Problems to solve:
- a) In the passage on COMT and SOD2 variants, which enzyme is called the master antioxidant enzyme in the mitochondria?
- b) List every sign that the passage on COMT and SOD2 variants says a person with low SOD2 experiences.
- c) Continue the passage on COMT and SOD2 variants from its last sentence.
------ Text block ------
Approximately 25-30% of people are Met/Met (slow metabolizers), and about 25-30% are Val/Val (fast metabolizers). Fast COMT metabolizers (Val/Val) are naturally less sensitive to caffeine, stimulants, and stress, but they also have lower baseline dopamine, which can impair motivation and focus during training. Slow COMT metabolizers (Met/Met) are highly sensitive to stimulation and become overstimulated easily, experiencing anxiety, elevated heart rate, and poor focus when given standard pre-workout doses.

When creatine is combined with caffeine and other ergogenic aids, COMT status determines your tolerance window. If you’re a fast metabolizer, you might need additional stimulation to feel energized for training. If you’re a slow metabolizer, standard pre-workout protocols leave you anxious and unable to focus. Either way, you’re not getting the best performance from your supplement stack because it’s not optimized for your catecholamine metabolism.

SOD2 (superoxide dismutase 2) is the master antioxidant enzyme in your mitochondria. During intense training, your muscles generate reactive oxygen species (ROS) as a byproduct of energy production. Moderate ROS exposure triggers beneficial adaptations: better mitochondrial function, improved insulin sensitivity, stronger muscle fibers. But excessive ROS without adequate antioxidant defense causes mitochondrial damage, accelerated muscle fatigue, and impaired recovery.

The SOD2 Ala16Val variant affects how efficiently your mitochondria produce SOD2. The Val/Val genotype is associated with lower SOD2 expression, meaning roughly 20-30% of people have reduced antioxidant capacity in their mitochondria. These individuals generate more oxidative stress during intense training and have less enzymatic defense to neutralize it. When you add creatine supplementation on top of intense training, you’re increasing metabolic demand and ATP turnover, which amplifies ROS production even further. Without adequate SOD2 to contain it, oxidative stress accumulates, your mitochondria become damaged, and your body signals exhaustion and fatigue.

You experience this as: excessive fatigue or soreness after creatine loading. Difficulty recovering between hard sessions even though you’re sleeping enough. Muscle soreness that worsens rather than improves with continued training. A sense that your body is breaking down faster than it’s adapting. Standard recovery protocols (sleep, protein, carbs) don’t fix it because the problem is mitochondrial oxidative damage, not insufficient calories or rest.
------ Raw data ------
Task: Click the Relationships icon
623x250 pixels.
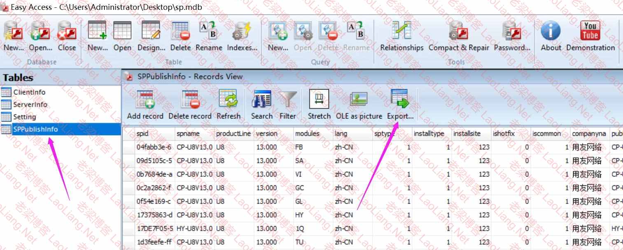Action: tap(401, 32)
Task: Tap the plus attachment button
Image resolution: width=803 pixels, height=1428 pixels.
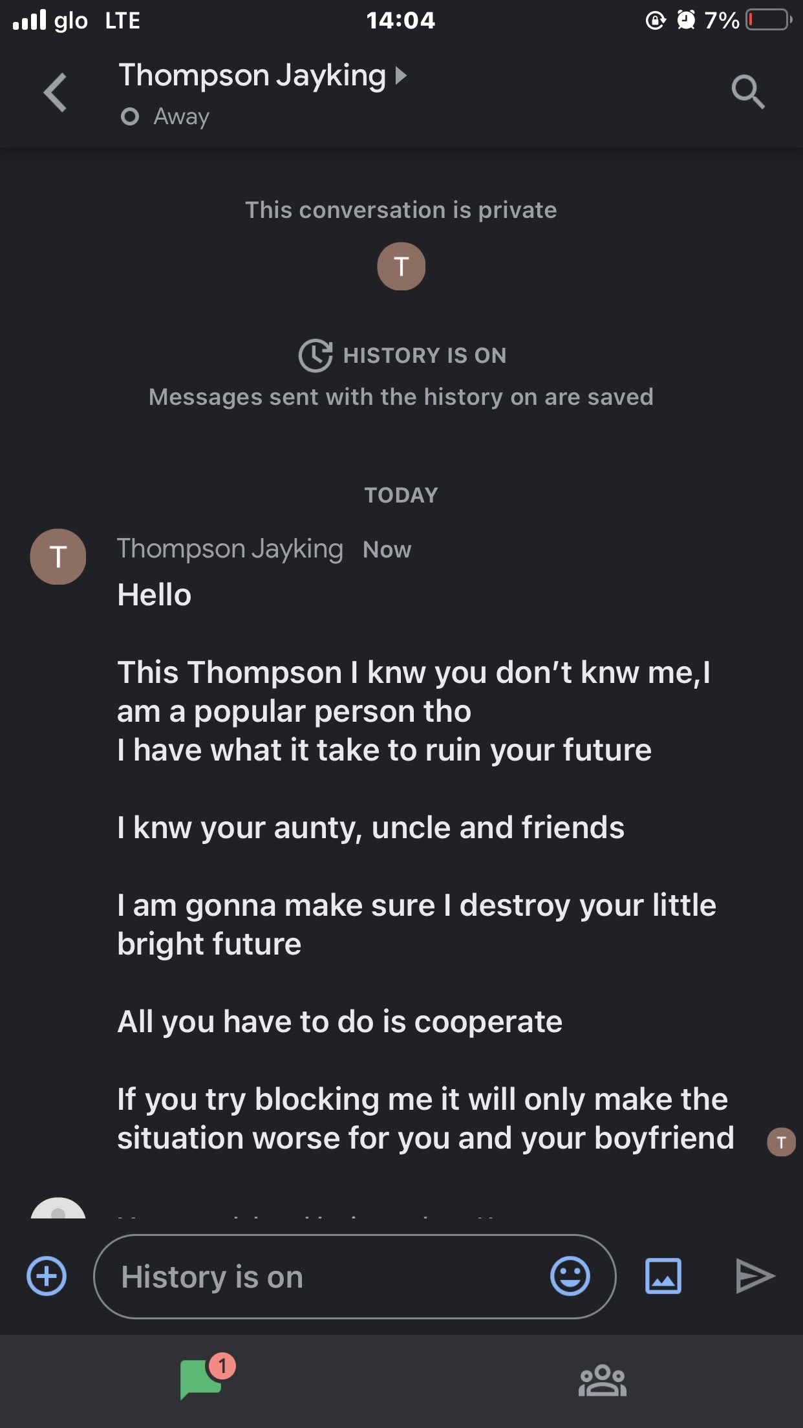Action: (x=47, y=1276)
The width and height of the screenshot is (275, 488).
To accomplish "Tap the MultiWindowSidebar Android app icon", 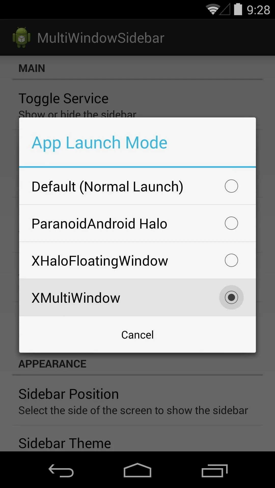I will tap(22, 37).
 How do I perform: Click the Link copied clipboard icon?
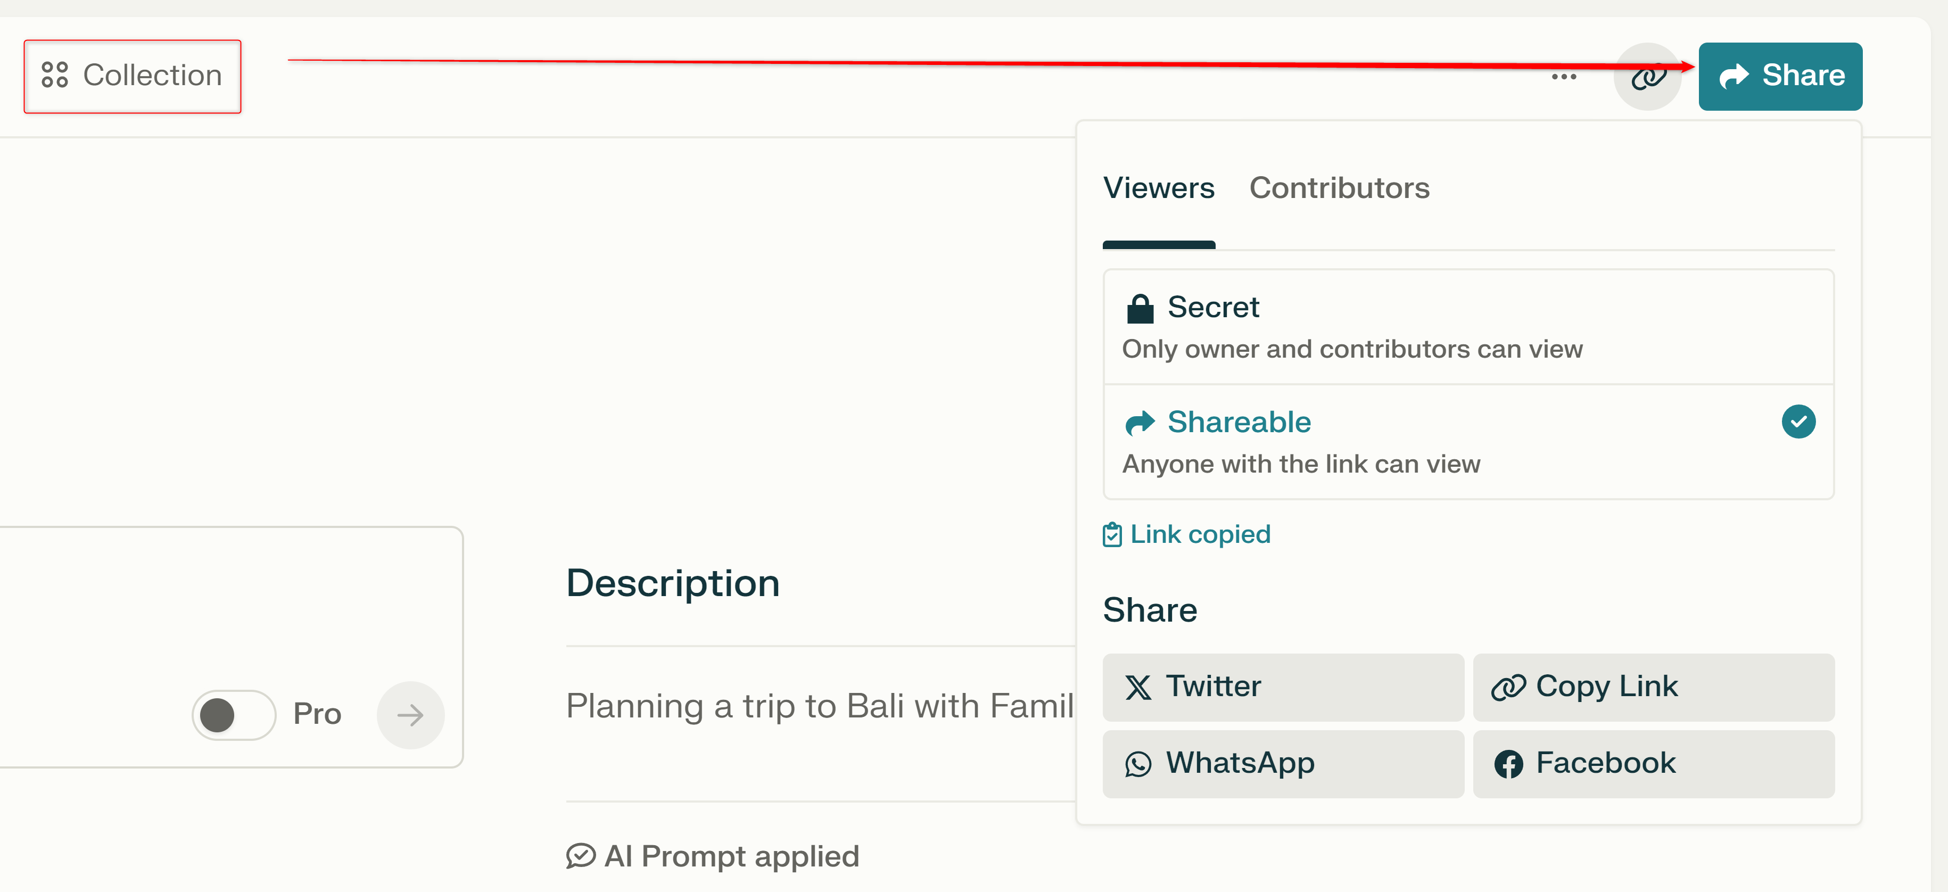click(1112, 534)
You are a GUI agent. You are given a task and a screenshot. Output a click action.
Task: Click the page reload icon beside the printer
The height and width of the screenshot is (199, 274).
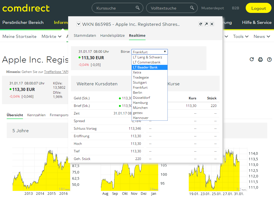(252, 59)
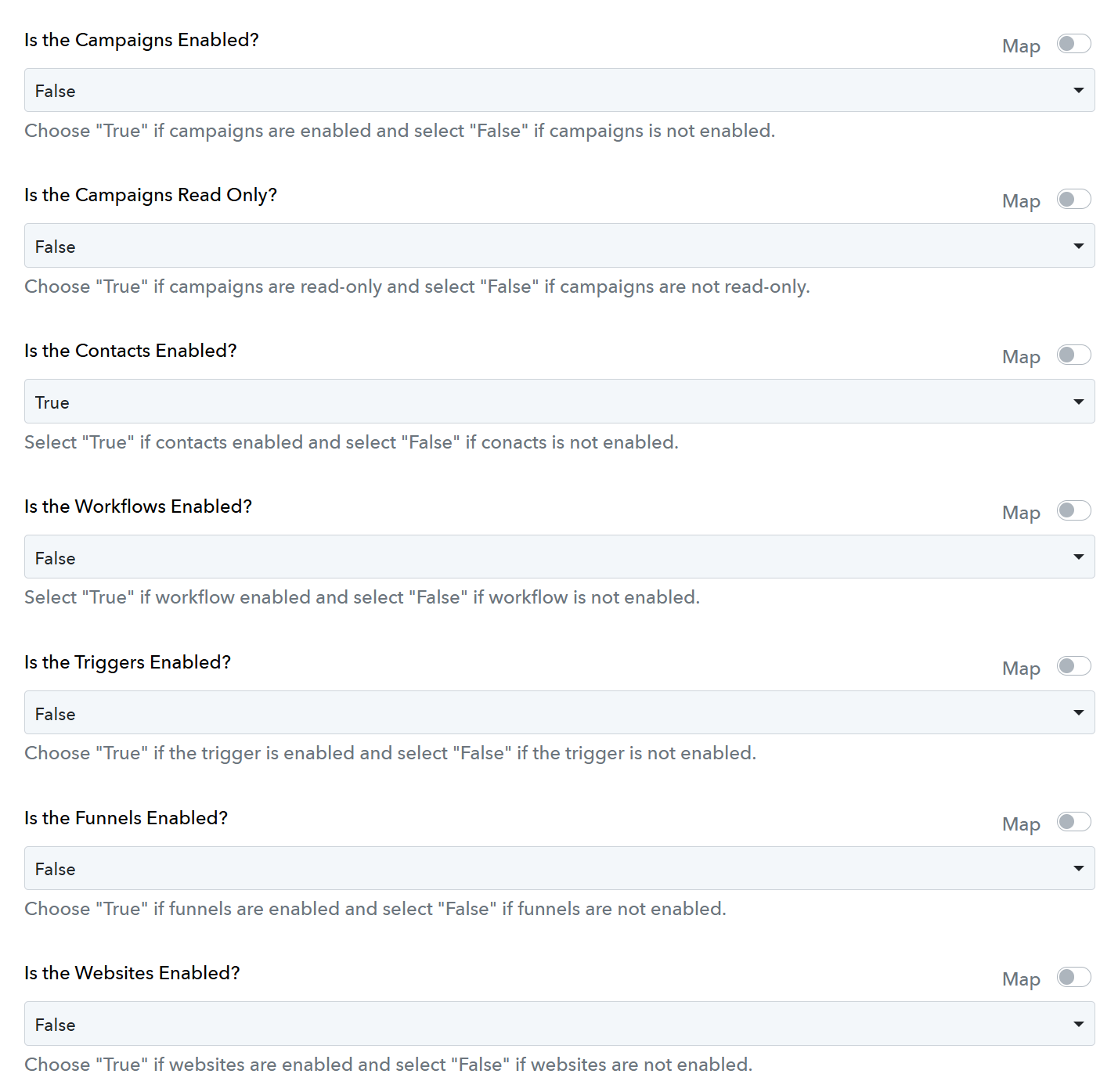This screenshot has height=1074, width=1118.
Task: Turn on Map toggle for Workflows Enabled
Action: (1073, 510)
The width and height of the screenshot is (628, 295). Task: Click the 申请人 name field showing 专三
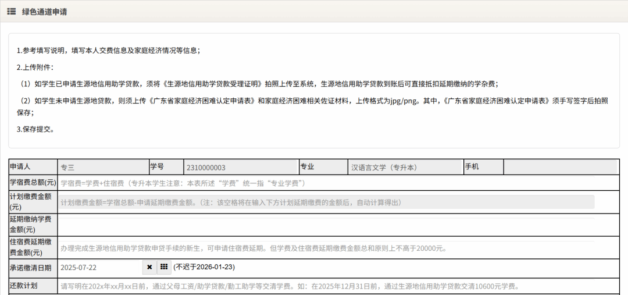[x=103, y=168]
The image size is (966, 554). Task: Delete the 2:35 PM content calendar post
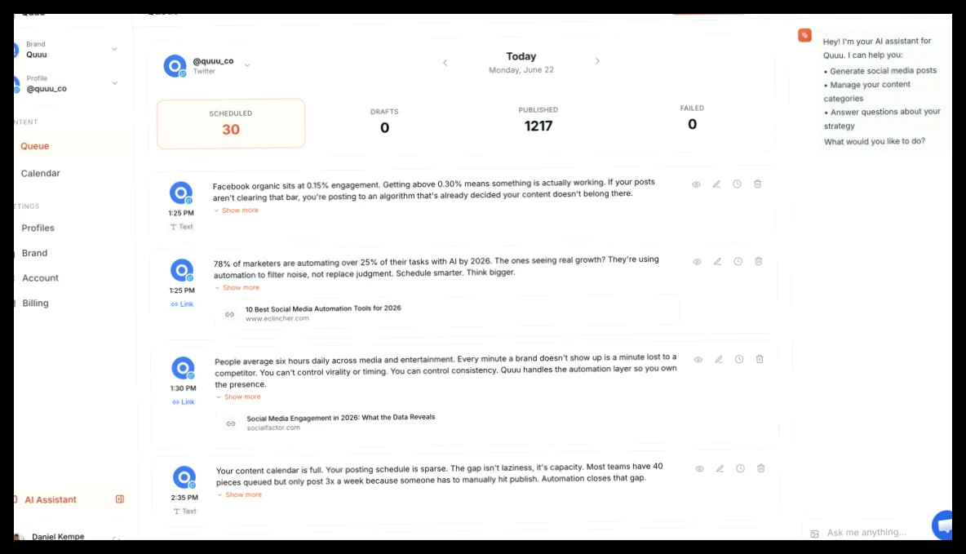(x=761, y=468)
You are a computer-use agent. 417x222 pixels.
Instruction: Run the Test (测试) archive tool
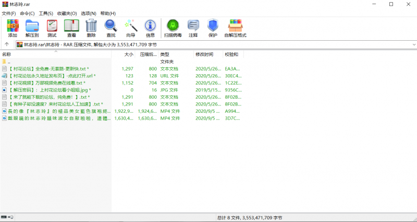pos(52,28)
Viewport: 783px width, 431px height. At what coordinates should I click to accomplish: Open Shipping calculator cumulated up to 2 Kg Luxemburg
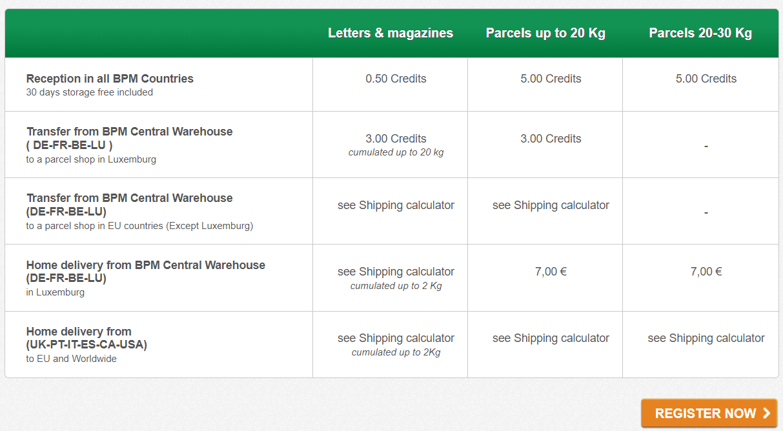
------
Outputs by task:
- a) SOD2 (superoxide dismutase 2).

- b)
- Excessive fatigue or soreness after creatine loading
- Difficulty recovering between hard sessions despite enough sleep
- Muscle soreness that worsens rather than improves with continued training
- A sense that the body is breaking down faster than it is adapting

- c)
BCMO1 (beta-carotene monooxygenase 1) is the enzyme that converts dietary beta-carotene (the orange pigment in carrots, sweet potatoes, and leafy greens) into retinol, the active form of vitamin A. Retinol is essential for muscle protein synthesis. It regulates gene expression in muscle fibers, controls the retinoic acid signaling pathways that govern muscle growth, and supports the immune system’s recovery response after training stress.

The BCMO1 R267S and A379V variants reduce the enzyme’s efficiency. Approximately 45% of people carry at least one variant allele. These individuals convert plant-based beta-carotene into retinol at a rate 50-90% slower than people with normal BCMO1 function. This means your cells are retinol-depleted even if you eat plenty of orange vegetables. Your body cannot mount the full muscle-building response to training because the molecular signals for muscle protein synthesis are blunted.

Combine this with creatine supplementation, and the problem compounds. Creatine amplifies your training stimulus and increases the demand for muscle protein synthesis. If your vitamin A status is low due to poor BCMO1 function, your muscles cannot fully respond to that stimulus. You take creatine to amplify gains, but your biological capacity to actually build muscle is constrained by retinol deficiency. The result is plateau: your training intensity increases, creatine is present, but muscle growth lags.